If the Spectator comes close to the spirit of its original, it is in its freedom of approach to the subject. What Addison was able to write on a daily basis, the short essay, has provided the model for the weekly press. In the best of this kind of journalism, the writer uses the freedom he enjoys in order to present his subject from an unusual point of view — like those photographs of familiar objects from unfamiliar angles. It is this creative obliquity which enlivens the characteristic weekly essay. It is difficult to reproduce in a large daily paper, because of the pressure there to produce an immediately recognisable type of article. In the weeklies, the writer has a much closer control over his own work."It is his. He does not have to oversell a personality in order to succeed. Nor does he have to suppress a personality. The typical weekly essay seems far more natural a production than those in the daily paper, which have to be placed in certain categories. There are, simply, more opportunities for good writing in the weeklies.

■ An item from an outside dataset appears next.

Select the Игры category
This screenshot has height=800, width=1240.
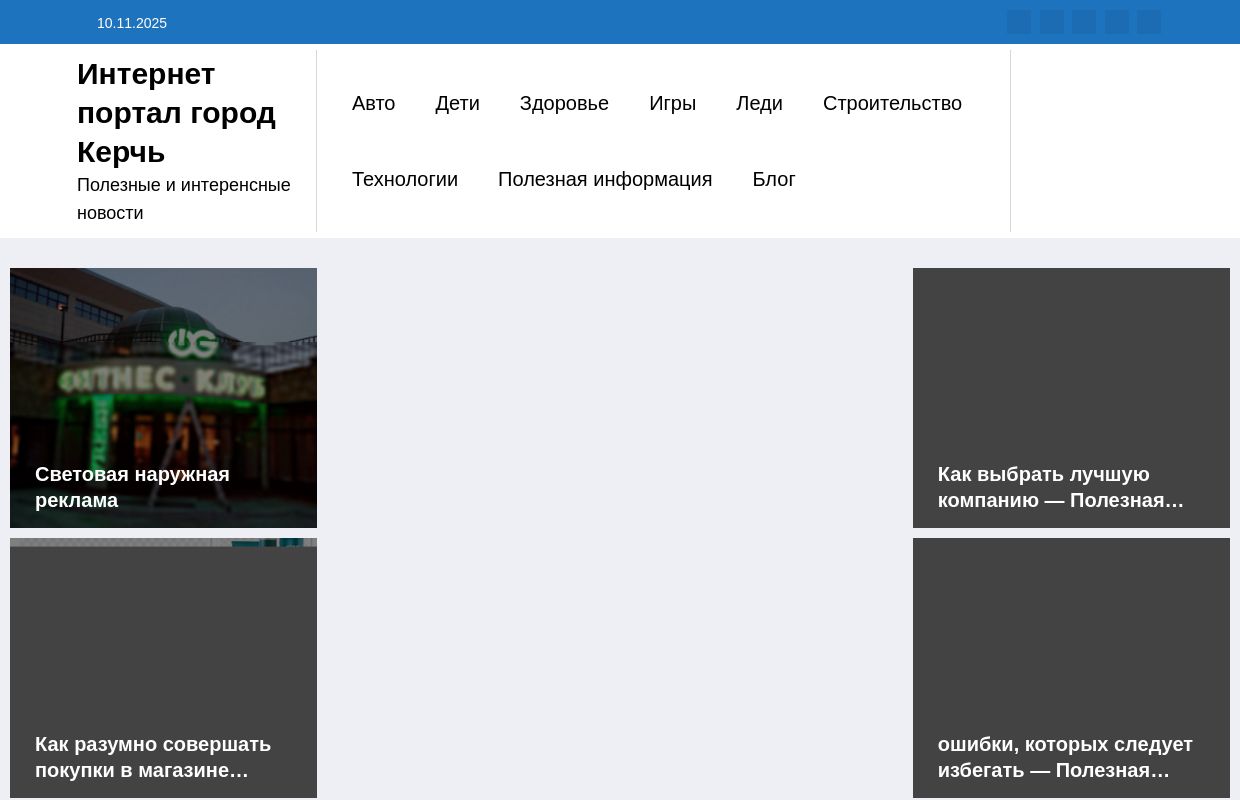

As soon as one says 'good writing', of course, heads begin to nod. Good writing, yes, not enough of it around, good idea to have more of it. So I Want just to mention what I do not mean by good writing—that is, what I call the Wig and Pen Club style. This is a form of writing which considers itself 'good', because it thinks it is old-fashioned. It bears the same relation to real style as the oratory of the barrister to real oratory; the barrister, I mean, who throws the expression 'm'lud' like scatter cushions around the court, imagining that this and a few antique gestures will put him in communion with an august tradition. The Wig and Pen Club style imagines that it derives from Dr Johnson. It is not however based on a reading of Johnson. For instance, the style imagines that long sentences are good sentences. Johnson did not think so.
If we look to tradition in journalism, it should be to find new ways of presentation from among the old models, not simply to provide ourselves with 'antique' decorations —a journalism hung with horse brasses. And yet it is odd how some people fall into just this trap. That guardian of good English, Mr Philip Howard, produced a Times column recently in what he clearly imagined to be the 'Mercurius Oxoniensis' style. This involved the embarrassing use of `hath' and 'cloth' at irregular intervals throughout the piece. A final word on tradition. The New Statesman and the Spectator have recently gone their separate ways after years of similarity. The Statesman seems to me like a burst chrysalis, from which some as yet unidentified butterfly is struggling to emerge. The Spectator remains on the old lines. If this is from conviction, well and good. If it is a matter of mere habit, the paper should beware. Addison tells a story, culled from Dr Blot's History of Staffordshire, of an idiot who fell into the habit of singing along with the chimes of a clock. After a while the clock broke down. But the idiot continued singing the chimes, every hour, on the dot. Such regularity is a remarkable thing, just as the ability to appear every week is a remarkable thing. But suppose it became the only remarkable thing about the paper?